Envoys positive on Chinese draft at N. Korea talks

Delegates attending six-party talks on the North Korea nuclear crisis broke for the day yesterday, and the chief US negotiator was cautiously optimistic that a Chinese draft could produce progress. The fifth day of the negotiating round began with...

Delegates attending six-party talks on the North Korea nuclear crisis broke for the day yesterday, and the chief US negotiator was cautiously optimistic that a Chinese draft could produce progress.

The fifth day of the negotiating round began with China presenting a draft document for discussion by the group, which also includes the two Koreas, Russia and Japan.

US chief negotiator Christopher Hill said late yesterday the delegations would meet again to try to "build a final text".

The main protagonists, the Americans and the North Koreans, appeared as entrenched as ever, diplomats said.

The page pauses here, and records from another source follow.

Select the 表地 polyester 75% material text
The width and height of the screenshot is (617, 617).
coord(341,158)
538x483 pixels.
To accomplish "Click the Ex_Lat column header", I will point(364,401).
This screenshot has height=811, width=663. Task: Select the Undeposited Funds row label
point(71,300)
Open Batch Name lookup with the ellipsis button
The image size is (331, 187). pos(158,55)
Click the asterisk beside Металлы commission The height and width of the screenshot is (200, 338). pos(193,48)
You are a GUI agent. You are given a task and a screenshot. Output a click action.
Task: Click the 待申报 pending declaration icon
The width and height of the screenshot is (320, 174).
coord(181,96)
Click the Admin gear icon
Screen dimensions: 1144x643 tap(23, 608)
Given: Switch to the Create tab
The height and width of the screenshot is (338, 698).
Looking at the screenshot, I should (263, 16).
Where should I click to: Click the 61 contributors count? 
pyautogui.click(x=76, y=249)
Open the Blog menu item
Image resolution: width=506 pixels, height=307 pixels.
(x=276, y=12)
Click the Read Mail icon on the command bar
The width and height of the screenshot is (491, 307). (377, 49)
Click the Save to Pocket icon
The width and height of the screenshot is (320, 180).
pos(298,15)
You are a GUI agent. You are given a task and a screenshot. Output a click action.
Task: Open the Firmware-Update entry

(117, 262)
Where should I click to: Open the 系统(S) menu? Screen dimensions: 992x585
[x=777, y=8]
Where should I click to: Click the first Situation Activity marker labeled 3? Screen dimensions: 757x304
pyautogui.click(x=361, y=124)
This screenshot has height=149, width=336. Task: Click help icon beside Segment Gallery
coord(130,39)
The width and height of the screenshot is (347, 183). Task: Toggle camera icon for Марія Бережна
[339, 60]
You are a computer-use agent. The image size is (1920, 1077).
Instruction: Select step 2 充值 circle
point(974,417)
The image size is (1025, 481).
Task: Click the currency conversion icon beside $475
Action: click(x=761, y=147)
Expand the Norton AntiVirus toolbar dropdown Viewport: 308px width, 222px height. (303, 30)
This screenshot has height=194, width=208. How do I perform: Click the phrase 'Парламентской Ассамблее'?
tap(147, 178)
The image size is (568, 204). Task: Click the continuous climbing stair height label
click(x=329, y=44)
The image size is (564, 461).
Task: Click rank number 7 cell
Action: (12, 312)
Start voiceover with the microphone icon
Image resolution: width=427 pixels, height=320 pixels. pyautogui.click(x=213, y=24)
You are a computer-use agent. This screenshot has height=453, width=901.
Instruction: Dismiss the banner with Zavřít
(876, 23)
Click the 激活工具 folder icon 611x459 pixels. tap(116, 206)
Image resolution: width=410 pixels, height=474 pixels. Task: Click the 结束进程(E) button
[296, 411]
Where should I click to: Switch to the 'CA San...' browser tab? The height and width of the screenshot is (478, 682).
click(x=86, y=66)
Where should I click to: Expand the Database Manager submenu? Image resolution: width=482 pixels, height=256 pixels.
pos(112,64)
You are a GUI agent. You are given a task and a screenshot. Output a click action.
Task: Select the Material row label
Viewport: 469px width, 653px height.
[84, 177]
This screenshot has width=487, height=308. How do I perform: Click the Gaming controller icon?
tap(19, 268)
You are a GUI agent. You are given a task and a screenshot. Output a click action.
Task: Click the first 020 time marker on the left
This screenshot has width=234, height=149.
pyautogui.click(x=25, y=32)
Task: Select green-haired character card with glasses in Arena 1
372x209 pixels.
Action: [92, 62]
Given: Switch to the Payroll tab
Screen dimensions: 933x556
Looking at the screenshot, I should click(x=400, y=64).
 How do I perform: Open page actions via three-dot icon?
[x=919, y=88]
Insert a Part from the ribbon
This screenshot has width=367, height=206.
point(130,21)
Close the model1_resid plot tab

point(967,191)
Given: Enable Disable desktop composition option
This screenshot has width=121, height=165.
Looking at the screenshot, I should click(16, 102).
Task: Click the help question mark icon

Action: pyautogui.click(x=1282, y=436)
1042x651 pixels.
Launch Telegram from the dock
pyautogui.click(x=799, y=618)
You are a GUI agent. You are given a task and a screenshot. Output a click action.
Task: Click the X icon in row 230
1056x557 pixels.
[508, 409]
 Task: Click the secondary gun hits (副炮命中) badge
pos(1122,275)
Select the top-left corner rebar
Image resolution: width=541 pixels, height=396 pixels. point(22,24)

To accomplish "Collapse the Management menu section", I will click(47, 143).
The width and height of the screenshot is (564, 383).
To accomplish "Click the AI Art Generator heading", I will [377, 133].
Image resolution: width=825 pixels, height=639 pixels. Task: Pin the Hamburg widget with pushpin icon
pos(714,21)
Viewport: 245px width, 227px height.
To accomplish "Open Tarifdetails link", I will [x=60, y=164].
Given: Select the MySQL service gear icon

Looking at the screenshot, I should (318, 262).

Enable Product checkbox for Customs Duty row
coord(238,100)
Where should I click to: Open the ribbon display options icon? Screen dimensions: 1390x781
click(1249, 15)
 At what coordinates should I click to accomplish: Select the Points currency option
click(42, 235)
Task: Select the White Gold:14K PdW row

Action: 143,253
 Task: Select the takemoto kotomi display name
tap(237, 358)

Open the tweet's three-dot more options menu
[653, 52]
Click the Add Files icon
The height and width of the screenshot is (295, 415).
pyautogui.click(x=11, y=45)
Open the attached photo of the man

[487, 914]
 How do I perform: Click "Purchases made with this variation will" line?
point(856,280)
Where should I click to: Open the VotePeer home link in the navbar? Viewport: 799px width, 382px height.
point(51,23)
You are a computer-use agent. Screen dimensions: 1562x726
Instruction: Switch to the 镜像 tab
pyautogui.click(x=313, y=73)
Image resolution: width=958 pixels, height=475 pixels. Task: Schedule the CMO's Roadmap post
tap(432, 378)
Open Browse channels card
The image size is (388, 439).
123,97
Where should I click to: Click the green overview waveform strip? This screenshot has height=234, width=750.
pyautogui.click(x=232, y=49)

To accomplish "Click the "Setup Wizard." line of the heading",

Pyongyang is sticking to its demands for security guarantees and aid in return for abandoning its nuclear weapons development, while Washington insists the atomic programmes be dismantled first.

The North is also demanding Washington remove nuclear weapons from the peninsula. The United States, which keeps some 30,000 troops in South Korea, says it no longer has such weapons there.

The North had even rejected a South Korean offer of energy aid in exchange for scrapping the programmes, the JoongAng daily said, citing an official in Seoul. North Korea wanted the energy aid but it wanted light-water nuclear reactors too, it said, to dismantle all its nuclear activities, including the HEU programme.